I sent out an email about my upcoming show, The Illusion of Anger, and was met with an angry response. “Anger is NOT an illusion! People die from anger!” he wrote. I am well aware of that. However, that is not the illusion I’m speaking of. According to Webster’s dictionary, anger is a feeling of displeasure or discomfort brought about by feelings of helplessness or powerlessness. Powerlessness – feeling weak and vulnerable. I don’t know anyone who is comfortable feeling helpless or fragile. It is natural for humans to want to feel safe. Anger provides us a sense of power and protection from a perceived harm. However, in some instances, this is actually an illusion. Let me explain.

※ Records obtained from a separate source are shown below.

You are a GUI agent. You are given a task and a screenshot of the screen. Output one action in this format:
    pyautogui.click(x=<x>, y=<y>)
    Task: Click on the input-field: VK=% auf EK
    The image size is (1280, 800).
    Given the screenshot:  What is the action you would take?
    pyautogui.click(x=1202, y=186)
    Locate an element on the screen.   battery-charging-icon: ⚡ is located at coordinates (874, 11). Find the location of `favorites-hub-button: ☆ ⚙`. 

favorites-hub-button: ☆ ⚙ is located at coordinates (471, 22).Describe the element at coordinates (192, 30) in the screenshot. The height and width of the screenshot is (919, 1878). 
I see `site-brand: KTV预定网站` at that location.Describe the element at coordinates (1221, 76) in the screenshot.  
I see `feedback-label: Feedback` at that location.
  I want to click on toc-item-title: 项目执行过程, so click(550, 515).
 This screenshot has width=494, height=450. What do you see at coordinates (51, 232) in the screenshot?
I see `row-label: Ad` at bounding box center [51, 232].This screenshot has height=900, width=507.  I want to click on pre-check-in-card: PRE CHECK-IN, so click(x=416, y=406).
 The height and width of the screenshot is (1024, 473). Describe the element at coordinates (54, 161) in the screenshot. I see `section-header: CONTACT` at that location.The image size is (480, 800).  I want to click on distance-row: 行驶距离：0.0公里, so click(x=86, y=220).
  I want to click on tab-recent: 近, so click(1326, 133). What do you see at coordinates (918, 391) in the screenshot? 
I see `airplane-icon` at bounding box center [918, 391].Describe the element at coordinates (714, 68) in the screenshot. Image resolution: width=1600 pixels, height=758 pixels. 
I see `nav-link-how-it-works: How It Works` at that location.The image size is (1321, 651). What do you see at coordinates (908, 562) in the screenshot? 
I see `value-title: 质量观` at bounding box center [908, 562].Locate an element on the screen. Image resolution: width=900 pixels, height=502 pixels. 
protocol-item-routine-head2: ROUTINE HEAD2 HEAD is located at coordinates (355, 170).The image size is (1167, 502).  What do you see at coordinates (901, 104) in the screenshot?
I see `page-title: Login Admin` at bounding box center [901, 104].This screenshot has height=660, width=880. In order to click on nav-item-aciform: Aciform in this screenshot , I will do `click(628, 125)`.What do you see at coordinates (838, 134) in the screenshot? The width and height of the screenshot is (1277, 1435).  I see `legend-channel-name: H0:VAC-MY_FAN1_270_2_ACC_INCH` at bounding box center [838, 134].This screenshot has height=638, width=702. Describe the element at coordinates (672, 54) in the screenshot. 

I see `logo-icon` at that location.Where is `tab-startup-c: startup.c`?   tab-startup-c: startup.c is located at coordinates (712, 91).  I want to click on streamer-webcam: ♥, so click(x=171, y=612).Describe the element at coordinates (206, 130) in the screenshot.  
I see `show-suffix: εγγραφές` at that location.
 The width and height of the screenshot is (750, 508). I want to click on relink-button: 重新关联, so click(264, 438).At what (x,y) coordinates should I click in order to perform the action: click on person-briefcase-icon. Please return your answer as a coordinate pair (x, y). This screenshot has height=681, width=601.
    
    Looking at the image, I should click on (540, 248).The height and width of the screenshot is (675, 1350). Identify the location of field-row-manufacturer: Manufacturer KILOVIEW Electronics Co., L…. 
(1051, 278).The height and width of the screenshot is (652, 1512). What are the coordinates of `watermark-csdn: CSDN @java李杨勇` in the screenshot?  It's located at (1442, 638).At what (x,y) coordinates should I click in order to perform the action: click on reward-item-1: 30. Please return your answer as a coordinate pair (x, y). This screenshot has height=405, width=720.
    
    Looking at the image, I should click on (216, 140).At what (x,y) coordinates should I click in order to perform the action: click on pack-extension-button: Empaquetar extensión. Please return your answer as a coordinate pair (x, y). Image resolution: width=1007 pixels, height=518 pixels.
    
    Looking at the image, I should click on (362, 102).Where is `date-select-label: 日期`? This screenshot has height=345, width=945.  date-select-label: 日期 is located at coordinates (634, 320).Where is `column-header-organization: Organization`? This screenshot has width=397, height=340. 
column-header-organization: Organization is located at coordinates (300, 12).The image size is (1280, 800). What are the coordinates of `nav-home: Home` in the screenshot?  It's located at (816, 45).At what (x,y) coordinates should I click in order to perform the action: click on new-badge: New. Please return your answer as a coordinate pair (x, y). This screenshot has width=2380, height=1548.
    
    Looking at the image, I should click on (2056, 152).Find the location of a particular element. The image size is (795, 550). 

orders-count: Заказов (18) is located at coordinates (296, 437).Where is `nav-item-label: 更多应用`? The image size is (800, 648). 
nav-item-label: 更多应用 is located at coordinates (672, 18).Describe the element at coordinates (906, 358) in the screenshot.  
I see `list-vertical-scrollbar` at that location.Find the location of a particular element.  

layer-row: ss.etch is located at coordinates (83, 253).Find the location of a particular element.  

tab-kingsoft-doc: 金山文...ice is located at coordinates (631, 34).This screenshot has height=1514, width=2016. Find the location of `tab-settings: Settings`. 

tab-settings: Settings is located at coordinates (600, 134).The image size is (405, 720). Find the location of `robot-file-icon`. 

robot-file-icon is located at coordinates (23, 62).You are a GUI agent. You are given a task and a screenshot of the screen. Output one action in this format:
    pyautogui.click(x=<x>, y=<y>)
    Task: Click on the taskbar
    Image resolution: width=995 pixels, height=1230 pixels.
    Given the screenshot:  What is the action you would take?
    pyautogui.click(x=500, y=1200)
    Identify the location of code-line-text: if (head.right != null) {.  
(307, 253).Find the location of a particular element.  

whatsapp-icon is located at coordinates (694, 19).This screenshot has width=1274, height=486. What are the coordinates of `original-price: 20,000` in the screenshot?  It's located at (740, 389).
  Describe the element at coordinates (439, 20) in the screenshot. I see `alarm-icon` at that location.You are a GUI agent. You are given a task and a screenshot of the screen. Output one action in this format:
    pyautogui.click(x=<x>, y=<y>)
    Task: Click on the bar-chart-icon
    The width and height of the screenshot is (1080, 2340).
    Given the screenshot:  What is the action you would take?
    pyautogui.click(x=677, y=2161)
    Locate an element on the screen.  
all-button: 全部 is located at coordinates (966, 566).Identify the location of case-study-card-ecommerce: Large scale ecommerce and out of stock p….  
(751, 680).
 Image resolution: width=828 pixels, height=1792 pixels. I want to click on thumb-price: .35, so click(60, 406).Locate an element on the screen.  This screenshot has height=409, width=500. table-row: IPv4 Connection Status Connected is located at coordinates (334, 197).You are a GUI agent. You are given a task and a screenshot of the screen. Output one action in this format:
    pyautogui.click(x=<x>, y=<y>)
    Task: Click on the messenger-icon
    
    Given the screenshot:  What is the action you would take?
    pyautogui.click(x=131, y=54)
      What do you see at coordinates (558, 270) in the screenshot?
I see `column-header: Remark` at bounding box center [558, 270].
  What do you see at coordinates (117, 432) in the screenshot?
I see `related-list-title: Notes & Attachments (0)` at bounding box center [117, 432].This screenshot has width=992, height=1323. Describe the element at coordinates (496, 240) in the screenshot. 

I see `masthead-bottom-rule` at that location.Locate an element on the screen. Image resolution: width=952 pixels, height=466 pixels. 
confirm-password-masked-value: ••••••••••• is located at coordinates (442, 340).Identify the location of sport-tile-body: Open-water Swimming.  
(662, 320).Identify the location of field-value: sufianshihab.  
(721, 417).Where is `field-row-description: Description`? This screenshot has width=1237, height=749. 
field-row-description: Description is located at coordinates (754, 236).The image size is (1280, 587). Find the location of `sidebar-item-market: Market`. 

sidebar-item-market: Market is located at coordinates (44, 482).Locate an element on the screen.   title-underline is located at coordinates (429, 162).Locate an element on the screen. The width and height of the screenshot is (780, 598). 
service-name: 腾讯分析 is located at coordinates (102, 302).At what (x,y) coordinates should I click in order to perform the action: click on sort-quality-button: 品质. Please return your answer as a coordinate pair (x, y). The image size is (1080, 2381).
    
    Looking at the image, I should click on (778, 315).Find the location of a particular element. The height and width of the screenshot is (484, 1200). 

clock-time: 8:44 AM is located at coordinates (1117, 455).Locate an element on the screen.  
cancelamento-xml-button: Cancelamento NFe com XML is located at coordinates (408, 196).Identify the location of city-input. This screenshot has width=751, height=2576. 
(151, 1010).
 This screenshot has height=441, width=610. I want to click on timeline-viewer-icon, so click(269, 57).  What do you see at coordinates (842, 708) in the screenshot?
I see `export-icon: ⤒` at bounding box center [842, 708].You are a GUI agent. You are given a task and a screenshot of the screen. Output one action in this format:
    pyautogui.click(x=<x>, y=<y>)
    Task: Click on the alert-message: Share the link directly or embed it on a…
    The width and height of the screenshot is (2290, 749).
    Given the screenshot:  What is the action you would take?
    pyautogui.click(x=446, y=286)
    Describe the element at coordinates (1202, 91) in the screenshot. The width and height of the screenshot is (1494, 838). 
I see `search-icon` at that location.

There are two types of anger: anger “the choice” and anger “the reaction”. In the first one, the individual assesses the situation and mindfully determines whether or not it is deserving of their ire. “Is this issue important or can I let it slide?” A conscious evaluation that determines it’s relatively minor dictates that it’s not worth becoming upset about. Or perhaps it is significant in which case the individual intellectually chooses the best course of action, using their anger to bring about positive change. In this regard, anger proves advantageous and one truly has authority over it.
The second, reactionary anger, is characterized by the emotion gaining control over the individual causing them to act out irrationally, violently, or without regard for others, themselves, or anything around them. Logic is deficient as the person acts from a place of intense emotion and irrational thinking. Words and actions not typical of their behavior take precedent at which time there is little regard for any pain or suffering being inflicted on those around them nor any consideration being given to possible future consequences.
There are some who believe they need anger to survive – it serves as a means to protect themselves and prevent others from causing them harm. Those who are belligerent or aggressive feel others are less likely to take advantage of them or hurt them. However, like a drug, one can easily become dependent on anger as a means of survival and like any addict actually relinquishes their authority to illogical behavior.
When one is consumed with rage, they are in their weakest moment for they have given power over themselves to a situation or individual. “Rude drivers make me angry” relinquishes one’s authority over their own feelings and ability to choose what serves them best. The illusion of anger is the deception that it empowers us.
Our authentic power lies in our intellect, confidence, and free will. I have the ability to access whatever information I need to make a rational decision. I am confident that I can handle whatever situation I’m in or whomever shows up in my life. I exercise the ability to make my own decisions and am not a slave to outside forces nor to my feelings. I have dominion over everything internal and maintain my composure in the face of a challenge.
The key is to recognize when your anger is a deliberate choice or is reactionary in nature. Take control over yourself, your feelings, and your behaviors. That is where your authentic personal power lies. Utilize common sense, confidence, reasoning, and fairness and make anger “the choice” your course of action. In that way, you maintain authority over your life.
Ephesians 4: 26 “In your anger do not sin.”